A lawsuit asking to delay Egypt’s upcoming parliamentary elections has left the country’s political forces taken aback amid a scramble to form alliances before the expected polls. The suit – filed by former independent MP and businessman Hamdy El-Fakharany with Cairo’s Administrative Justice Court – argues that the polls, scheduled for later this year, must be delayed for a year or even more. “This one year delay is necessary until security forces are strong enough to safeguard candidates and election campaigns against any possible terrorist attacks,” said El-Fakharany’s lawsuit, adding that “the group of the Muslim Brotherhood … could exploit the polls to attack its arch rivals – including the candidates of political secular forces, non-Islamist independents and even the ultraconservative Nour Party – with the objective of dragging the country into a Syrian-style civil war.” In an interview with a private television channel last week, El-Fakharany said that “the number of candidates in the coming parliamentary polls could surge to as high as 60,000 and in which case the Muslim Brotherhood could exploit election campaigns and tours to explode bombs, mount acts of terrorism and sabotage and kill its political opponents.”
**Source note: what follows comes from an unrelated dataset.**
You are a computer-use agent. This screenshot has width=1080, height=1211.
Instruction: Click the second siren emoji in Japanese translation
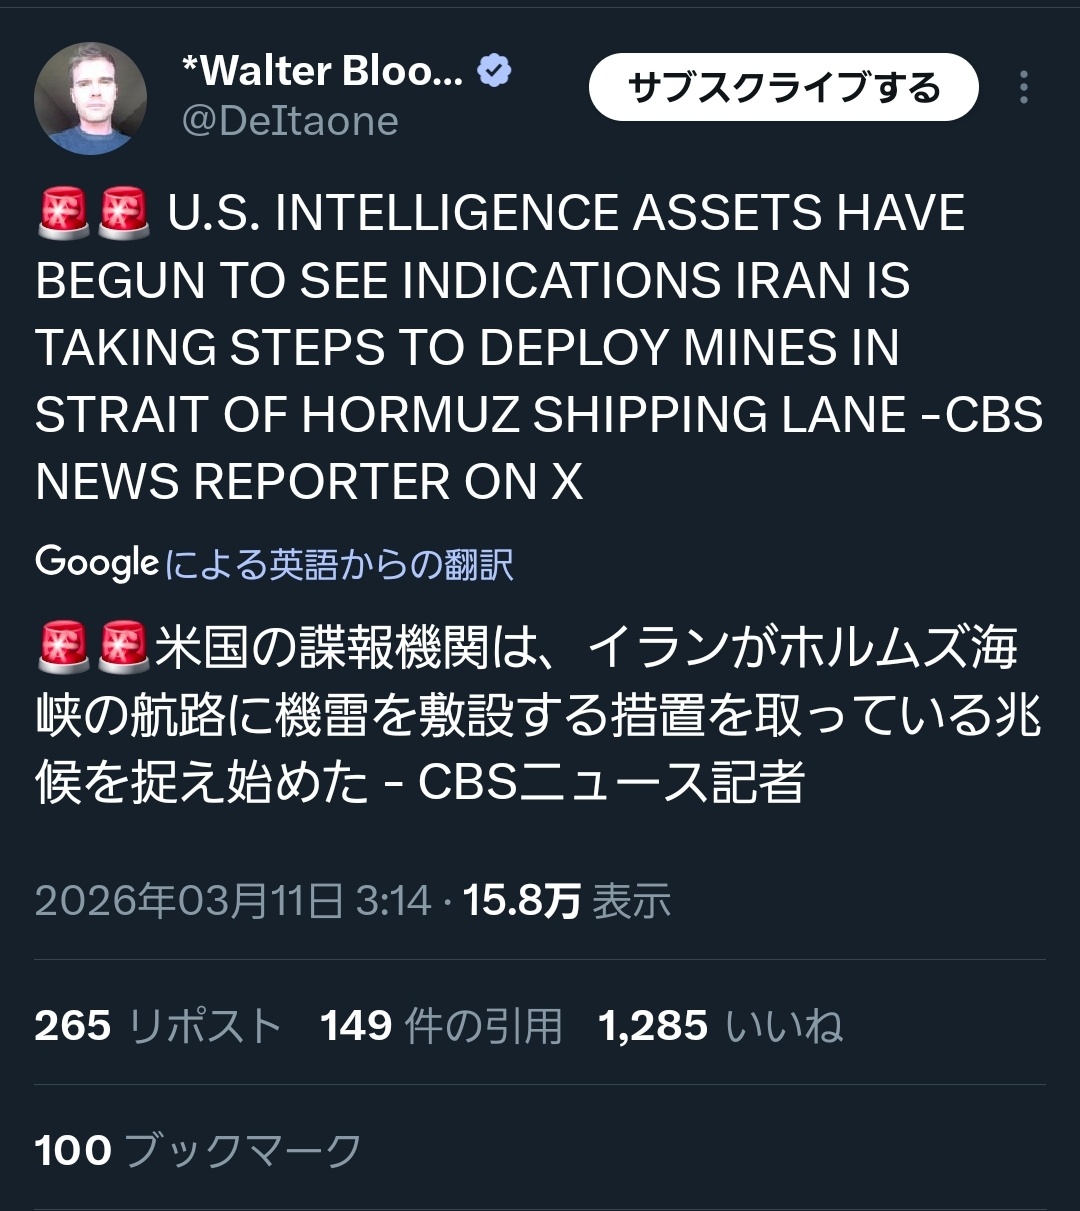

El-Fakharany’s lawsuit said that “security forces, now in a war of attrition against the Brotherhood on several fronts, will not be able to face another front against the terrorist group, taking into account that this front will be opened on the level of all Egypt’s 27 governorates.”
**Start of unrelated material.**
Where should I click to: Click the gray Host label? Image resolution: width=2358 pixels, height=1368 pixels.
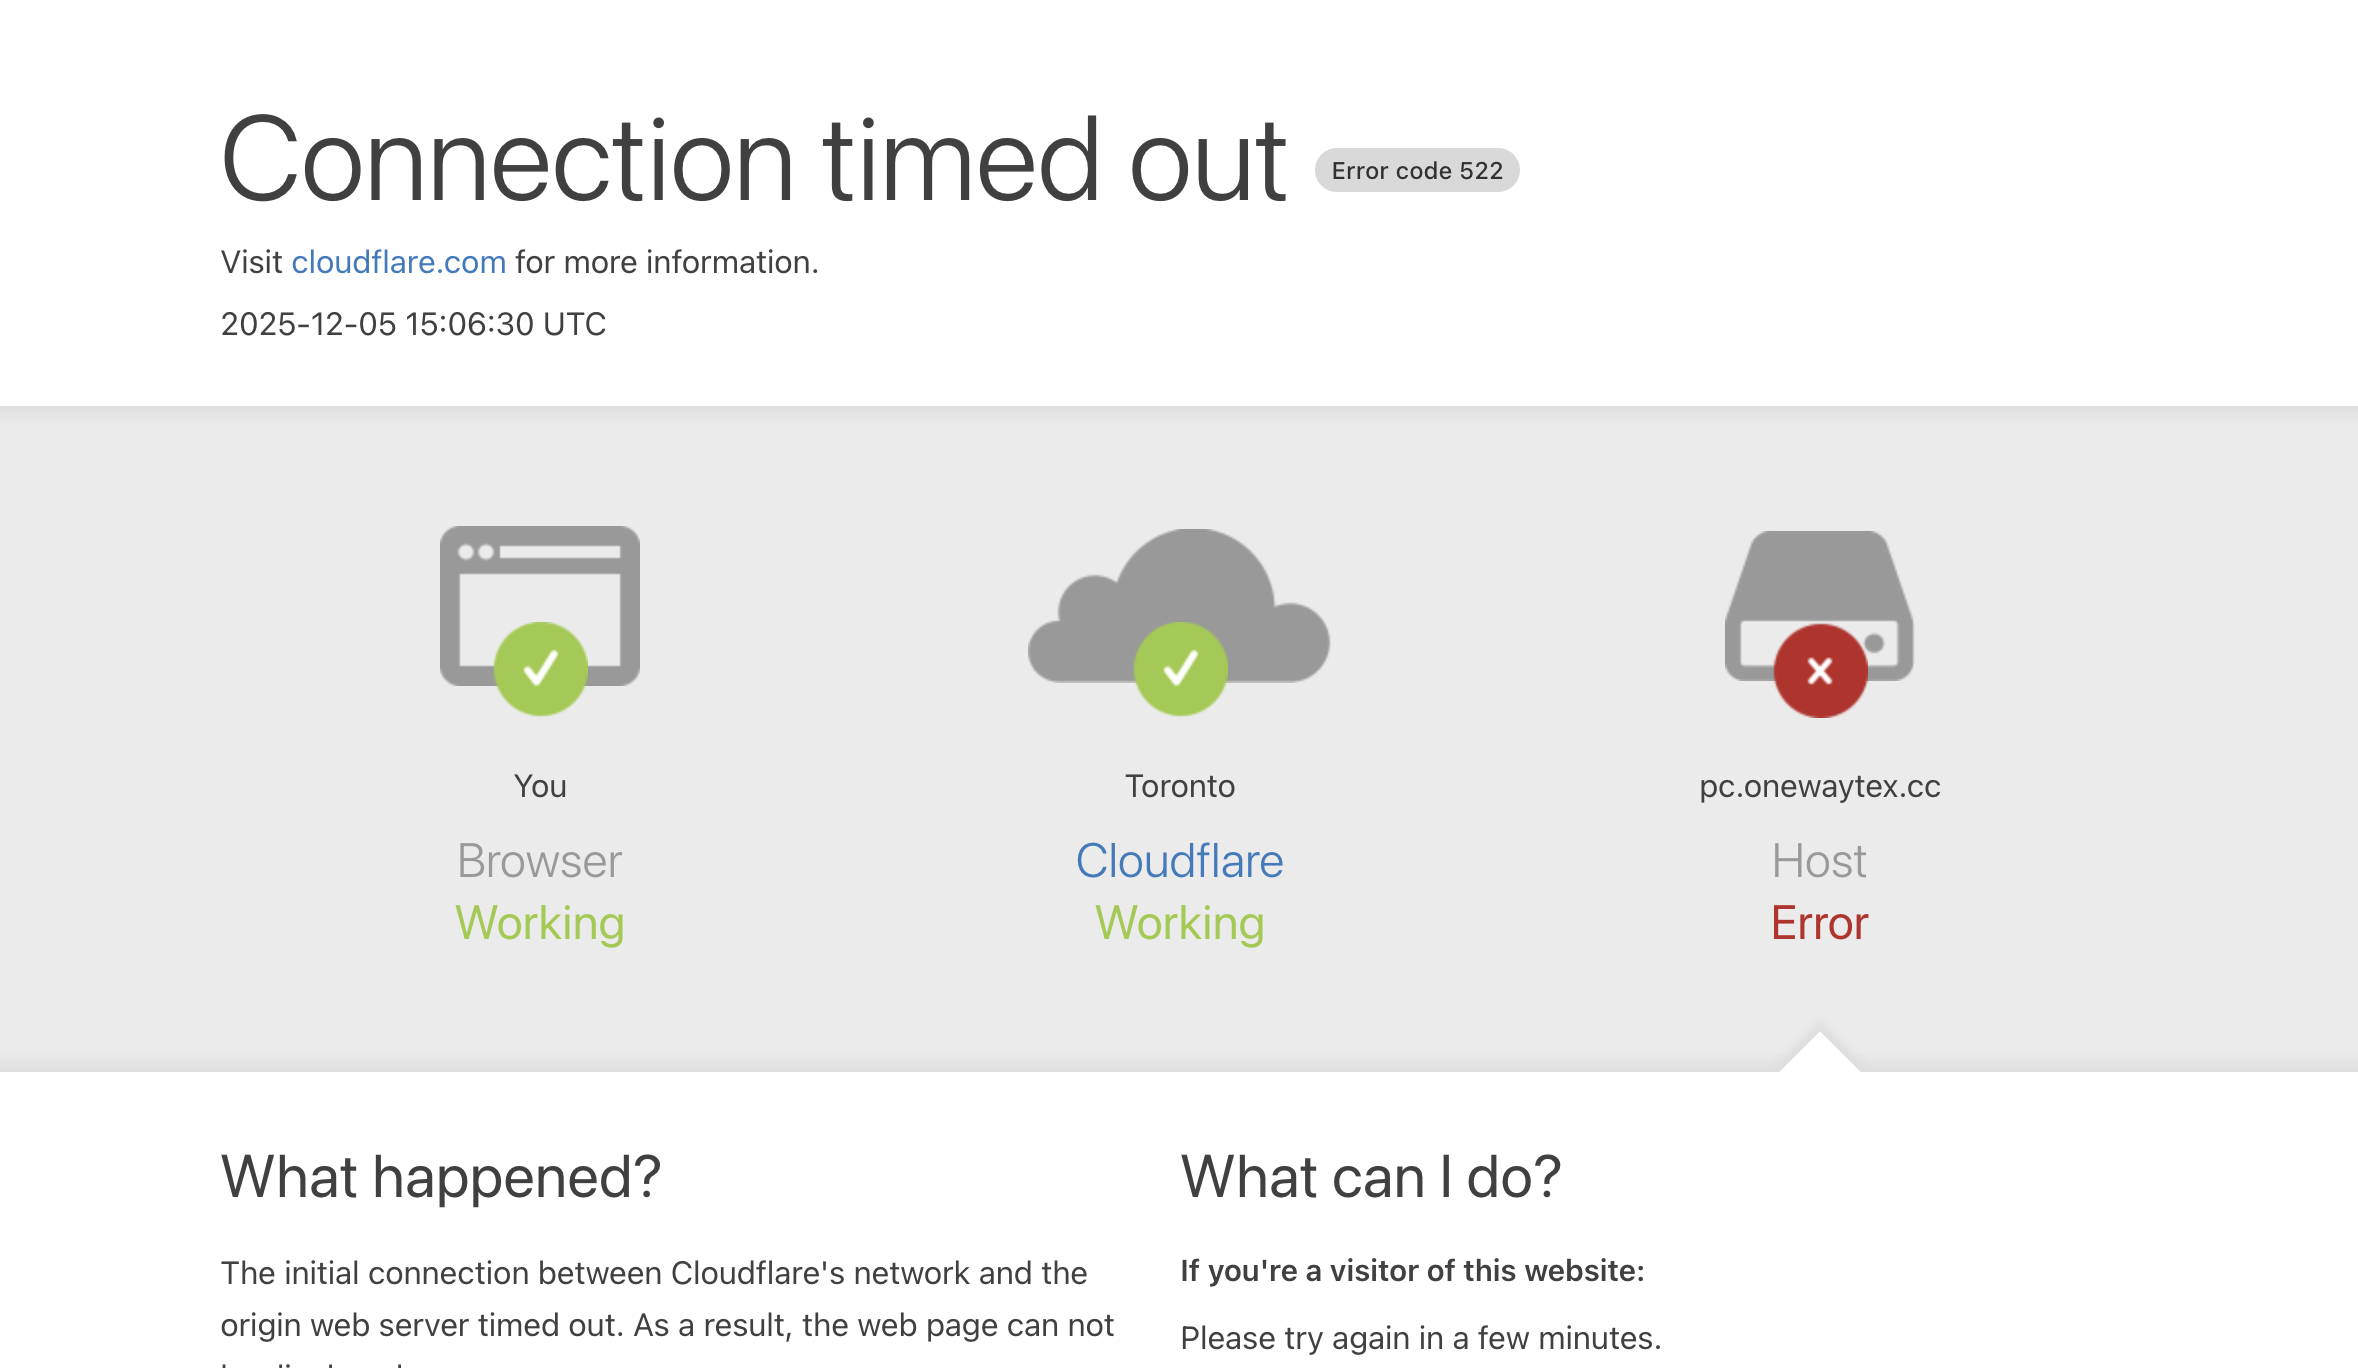coord(1819,861)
He also argued that the new constitution does not stipulate that parliamentary polls must be held at a certain date.
“Only article 230 [of the constitution] stipulates that preparations for the first parliamentary polls must begin within six months from the date of the passing of the new constitution in a public referendum [in January 2014], but it left the date when these polls must be held to the High Elections Commission (HEC),” said the lawsuit, adding that “President Abdel-Fattah El-Sisi already invited the HEC to meet on 15 July.”